I’ve read Robinson Crusoe, My Side of the Mountain, Hatchet, Julie of the Wolves, Island of the Blue Dolphins, and The Martian. Any books you can recommend in which the main character spends much of the book alone?

And by “alone”, I mean without other humans. For purposes of this thread, animals don’t count, unless they’re sentient.

Life of Pi springs to mind.

Though I can’t recall the name, there is a good book about a guy who spent the longest time on a emergency raft alone at sea, based on the real person who did this. Should be easy to find… yes found it: Adrift. It was a enjoyable read in that theme.

Pincher Martin by William Golding.
Concrete Island by J. G. Ballard

The technical term for this “Robinsonade.” Wikipedia has a list, though many involve groups of people being stranded.

Stephen King’s novel Misery and short story Survivor Type.

The Black Stallion.
The Old Man and the Sea.

The River Why by James Duncan, maybe.

The Eyes of the Dragon, Stephen King.

Hobbyist
A short story by Eric Frank Russell

Fight Club.

All of the books in the Steven Gould’s Jumper series: Jumper, Reflex, Impulse and Exo.

And Gerald’s Game.

I’m sensing a theme.

Joshua Slocum’s Sailing Alone Around the World.

The film Robinson Crusoe on Mars and the novel No Man Friday (AKA First on Mars) by Rex Gordon, which some think may have inspired the film.
I Am Legend by Richard Matheson, and the three films it inspired.
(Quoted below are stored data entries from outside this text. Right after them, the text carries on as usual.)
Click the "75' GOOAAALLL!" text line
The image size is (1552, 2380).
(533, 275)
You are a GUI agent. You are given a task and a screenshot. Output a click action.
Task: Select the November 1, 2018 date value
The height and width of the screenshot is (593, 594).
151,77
The Quiet Earth by Craig Harrison and the film based on it. At least for the first third or so.

The first part of George R. Stewart’s Earth Abides.

Sterling Lanier’s short story And the Voice of the Turtle.

I notice that the stories fall into two types – Robinsonades and post-apocalyptic stories. But most of the Robinsonades I have read actually have a bunch of people surviving cut off from the rest of the world (Swiss Family Robinson, Mysterious Island, etc.), so more of them are post-apocalyptic. And even in those cases the protagonist is only alone at the beginning, until he hooks up with the few other survivors.

Aloft, a novella in the book Strange Weather, by Joe Hill.

For short stories, there’s Alfred Bester’s classic “Adam and No Eve.” (Stay to the end.)

A novel partly inspired by the author’s real experiences: Darkness at Noon by Arthur Koestler. In real life, Koestler was a prisoner of Franco’s Spain. The novel is about a prisoner of Stalin’s Soviet Union, but without ever mentioning Stalin or the Soviet Union.

I guess you’re looking for novels, but here are a few non-fiction titles that qualify:

Seven Years’ Solitary by Edith Bone

Walden by Henry David Thoreau

One Man’s Wilderness by Richard Proenneke and Sam Keith

The OP mentioned most of the books that sprang first to my mind. Maybe, in true SDMB style, I’ll wait until this thread gets to page 2 and then say “I can’t believe nobody has mentioned” one of them.

The one I thought of that wasn’t mentioned was Last of the Breed by Louis L’Amour.

Johnny Got His Gun.

My first thought after Hatchet and Island of the Blue Dolphins was Brian’s Winter, the second sequel to Hatchet, written after readers complained that Brian got out of the wilderness too easily.

Two C S Forester books might fit the bill, Brown on Resolution and Death to the French.